Top of Working data
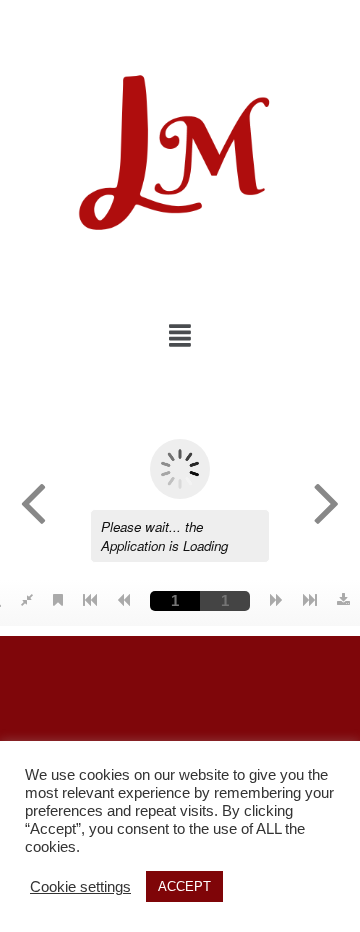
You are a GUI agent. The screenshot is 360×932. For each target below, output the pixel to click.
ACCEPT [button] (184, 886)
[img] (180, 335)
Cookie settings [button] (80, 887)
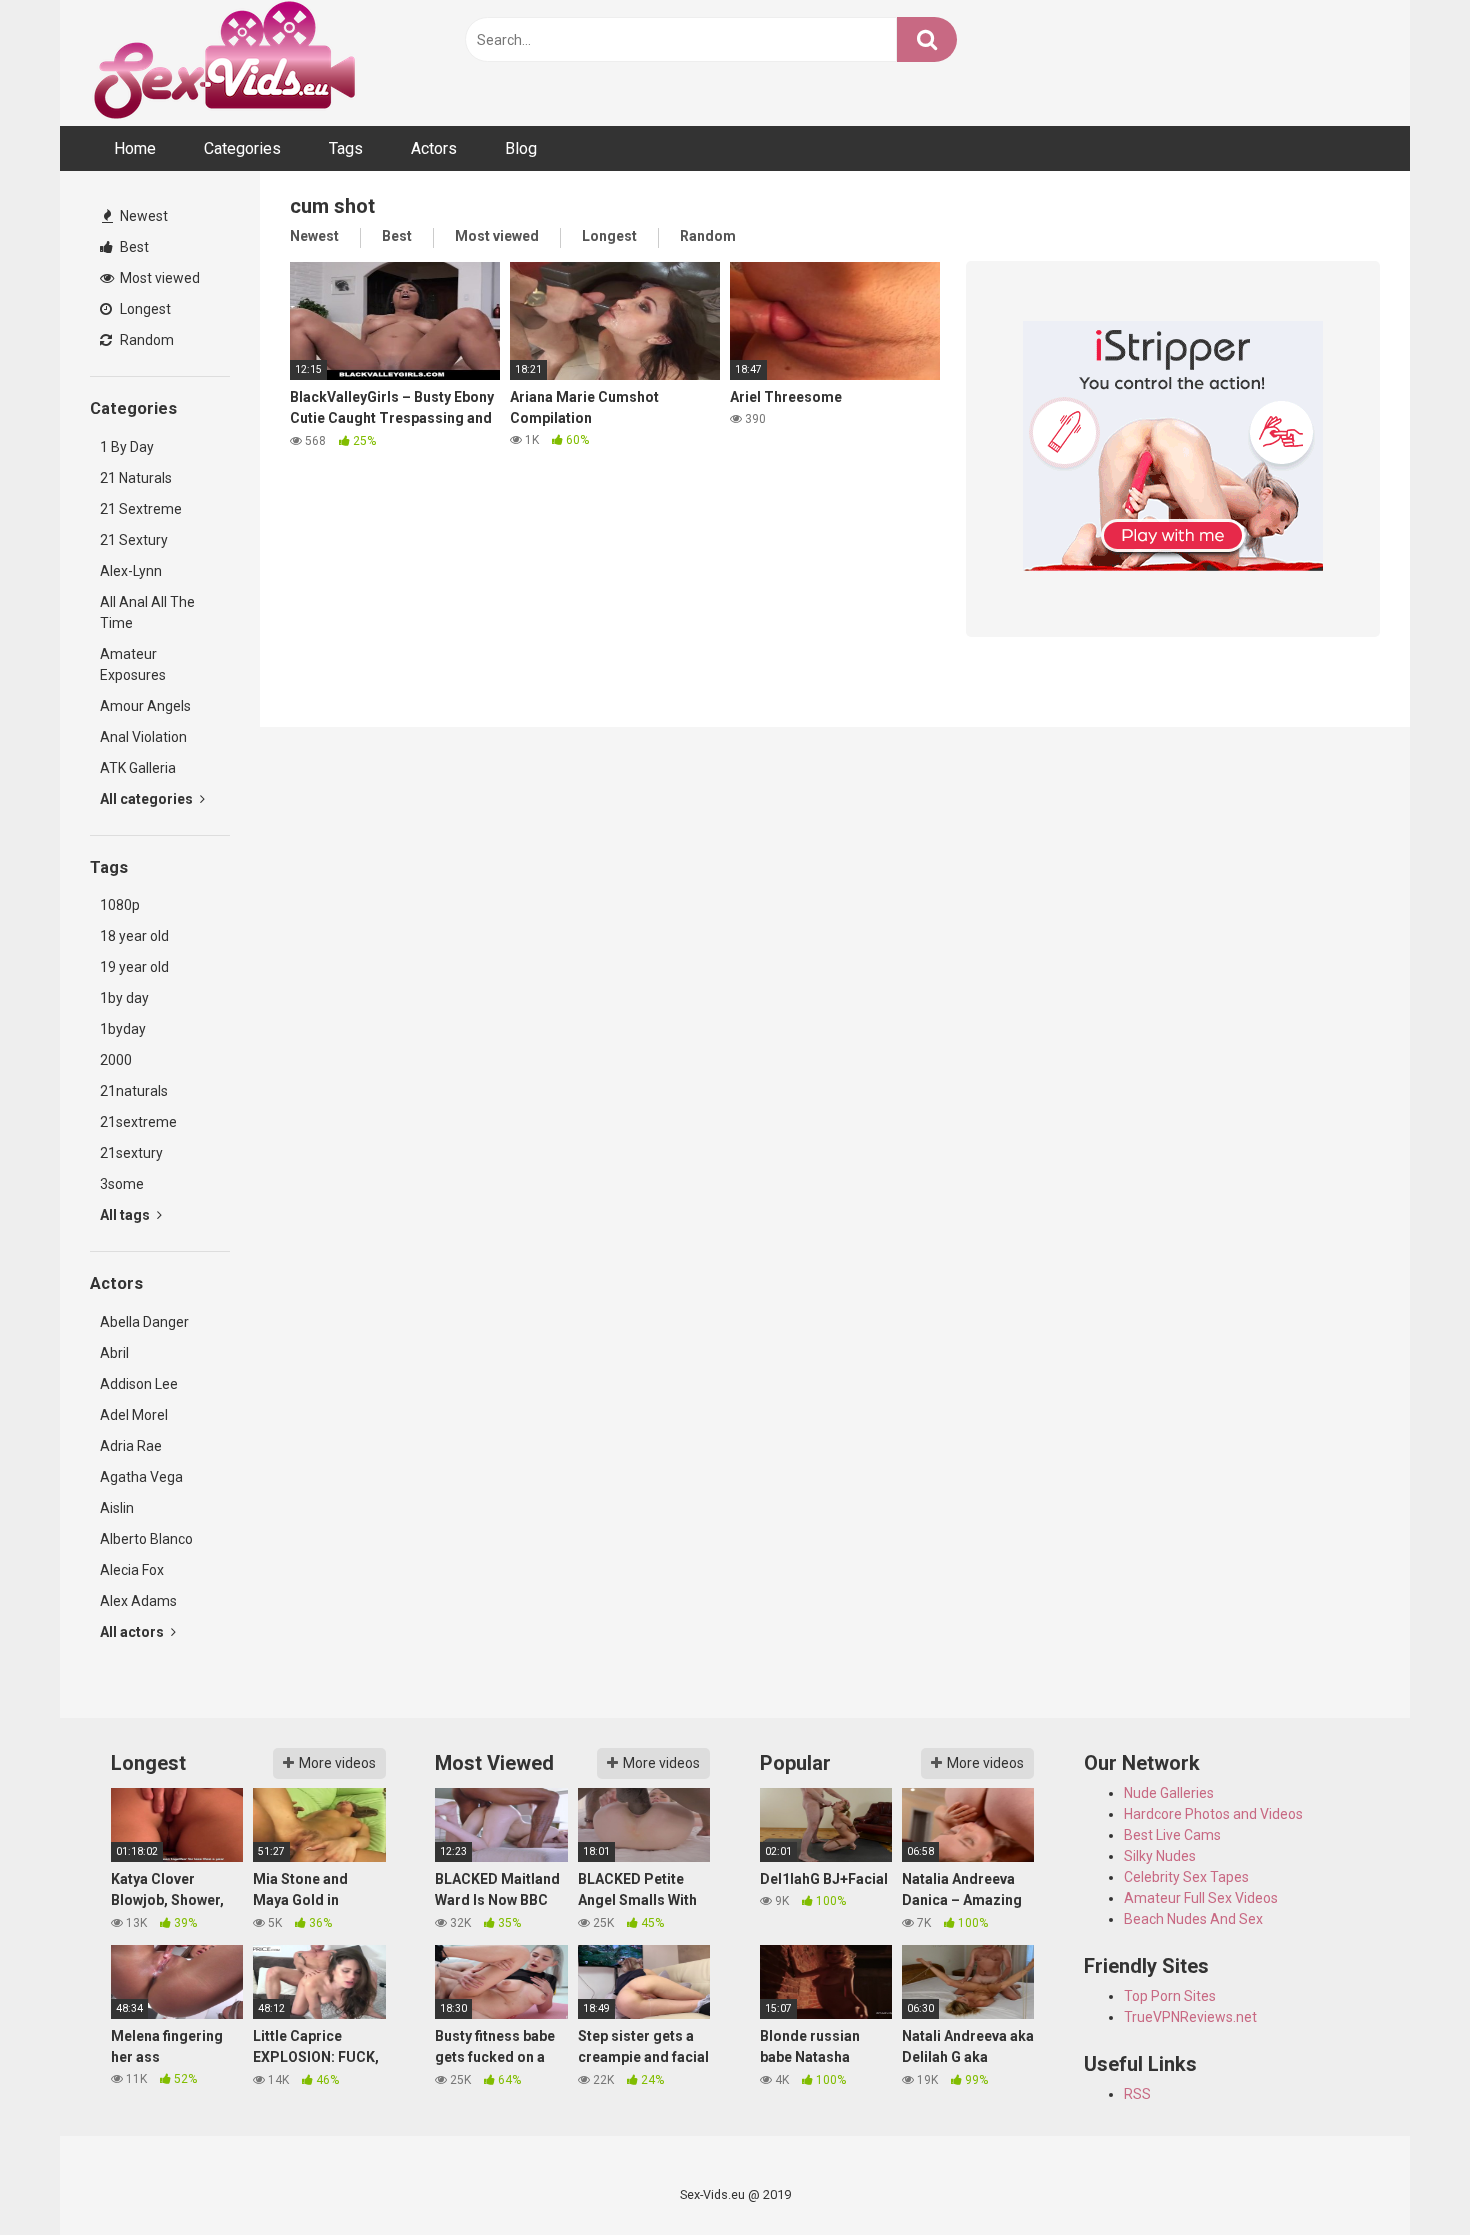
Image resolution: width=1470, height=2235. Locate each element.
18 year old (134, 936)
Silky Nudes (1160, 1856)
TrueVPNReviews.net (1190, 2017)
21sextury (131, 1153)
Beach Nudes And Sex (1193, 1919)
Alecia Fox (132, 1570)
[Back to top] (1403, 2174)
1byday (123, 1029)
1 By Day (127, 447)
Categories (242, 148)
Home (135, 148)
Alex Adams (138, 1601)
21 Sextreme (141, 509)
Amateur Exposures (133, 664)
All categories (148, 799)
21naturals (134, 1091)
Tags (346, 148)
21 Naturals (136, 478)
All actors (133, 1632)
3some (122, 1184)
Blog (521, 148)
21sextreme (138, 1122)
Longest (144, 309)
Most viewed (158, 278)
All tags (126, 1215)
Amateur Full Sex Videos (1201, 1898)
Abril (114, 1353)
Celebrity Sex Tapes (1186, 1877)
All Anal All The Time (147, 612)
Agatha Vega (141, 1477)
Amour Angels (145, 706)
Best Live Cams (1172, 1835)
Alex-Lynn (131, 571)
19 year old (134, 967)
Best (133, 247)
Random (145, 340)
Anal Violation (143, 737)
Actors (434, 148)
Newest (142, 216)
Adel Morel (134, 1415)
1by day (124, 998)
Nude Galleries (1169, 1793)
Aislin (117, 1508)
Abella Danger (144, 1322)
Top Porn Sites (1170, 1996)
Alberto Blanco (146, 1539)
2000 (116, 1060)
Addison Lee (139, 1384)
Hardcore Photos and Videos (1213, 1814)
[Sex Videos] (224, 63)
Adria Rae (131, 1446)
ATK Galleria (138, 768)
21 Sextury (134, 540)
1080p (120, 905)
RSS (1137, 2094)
Bottom of Working data
Extract every line containing the string "Videos" from the data above.

Amateur Full Sex Videos (1201, 1898)
Hardcore Photos and Videos (1213, 1814)
[Sex Videos] (224, 63)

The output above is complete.